The ghost of David Tennant is asking her to dance!
None of the cute apparitions would ever dance with me...
Does the King see her hallucination, or does he just think she's lost it?
"Or shall we say 'goodbye' and mean 'I'll be back later to pick up my underwear'?"
Tommy Tune projects himself onto the astral plane.
So, You Think You Can Have Psychotic Episodes?: This fall on FOX!
Whoa, that's porn for Victorians!
Not since Mr. B Natural has there been a more tuneful mental breakdown!
"You're cute when you're crazy, you know that?"
"Not without a pole and some singles, anyway."
"The spare girls have to pair up."
Expecting a flood, Evil Dude?
"Oh, your shoulders are so strong...you work out, don't you?"
"Louis? Oh, right, the kid. I sold him to a sweatshop..."
"All these men running around, baring their calves so brazenly..."
"Really, Edward, you shouldn't believe everything Glenn Beck says..."
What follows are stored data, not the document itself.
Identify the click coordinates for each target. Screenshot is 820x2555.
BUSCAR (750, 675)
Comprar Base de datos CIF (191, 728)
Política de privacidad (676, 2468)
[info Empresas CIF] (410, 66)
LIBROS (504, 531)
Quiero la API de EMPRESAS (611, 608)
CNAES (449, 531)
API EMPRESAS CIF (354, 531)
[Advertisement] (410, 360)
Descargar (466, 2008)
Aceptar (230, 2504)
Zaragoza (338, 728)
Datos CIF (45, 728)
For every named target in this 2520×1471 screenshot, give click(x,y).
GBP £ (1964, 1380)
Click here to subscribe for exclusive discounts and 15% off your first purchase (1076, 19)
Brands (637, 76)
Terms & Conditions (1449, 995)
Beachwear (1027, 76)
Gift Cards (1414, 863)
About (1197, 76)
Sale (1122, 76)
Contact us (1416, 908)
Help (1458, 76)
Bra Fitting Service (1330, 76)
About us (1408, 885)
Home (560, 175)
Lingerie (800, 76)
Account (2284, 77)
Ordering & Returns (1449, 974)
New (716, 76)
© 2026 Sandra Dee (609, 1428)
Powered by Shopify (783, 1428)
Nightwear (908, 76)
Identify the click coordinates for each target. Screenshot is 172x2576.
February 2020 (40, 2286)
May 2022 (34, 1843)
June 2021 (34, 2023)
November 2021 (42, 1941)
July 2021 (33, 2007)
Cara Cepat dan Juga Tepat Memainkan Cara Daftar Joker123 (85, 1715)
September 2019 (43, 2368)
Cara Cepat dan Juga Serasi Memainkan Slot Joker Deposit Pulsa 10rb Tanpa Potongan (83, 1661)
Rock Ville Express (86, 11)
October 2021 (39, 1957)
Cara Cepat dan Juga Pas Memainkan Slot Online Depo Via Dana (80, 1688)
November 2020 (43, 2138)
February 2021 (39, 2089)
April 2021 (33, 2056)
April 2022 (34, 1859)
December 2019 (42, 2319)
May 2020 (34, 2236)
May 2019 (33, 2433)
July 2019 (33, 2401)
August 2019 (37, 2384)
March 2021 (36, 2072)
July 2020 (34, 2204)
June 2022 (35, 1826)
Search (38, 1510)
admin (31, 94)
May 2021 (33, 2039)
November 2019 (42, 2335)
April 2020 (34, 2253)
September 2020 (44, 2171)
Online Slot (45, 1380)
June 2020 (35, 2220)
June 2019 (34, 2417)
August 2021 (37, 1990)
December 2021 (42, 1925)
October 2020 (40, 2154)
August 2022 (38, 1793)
"Please ignore my badly synched lips."
"Then, the oral sex!"
A public official being bribed for his opinion? Well, I never!
"Oh, if only I weren't so British I'd assert my masculinity right now!"
"I mean it, if I see you leaping up on the buffet table it's the squirt bottle!"
o/...Aaaaaaaave Mariiiiiiaaaa...o/
Ah, Anna has introduced the Siamese court to the wonders of furniture.
Mrs. White and Mr. Green are slurping their soup further down the table.
"Mmm, dog brain stew..."
Oh, it's an improv banquet!
Heh, it's like the porridge scene in Beauty and the Beast, only offensive and reprehensible.
"Do you know what the largest land animal is?"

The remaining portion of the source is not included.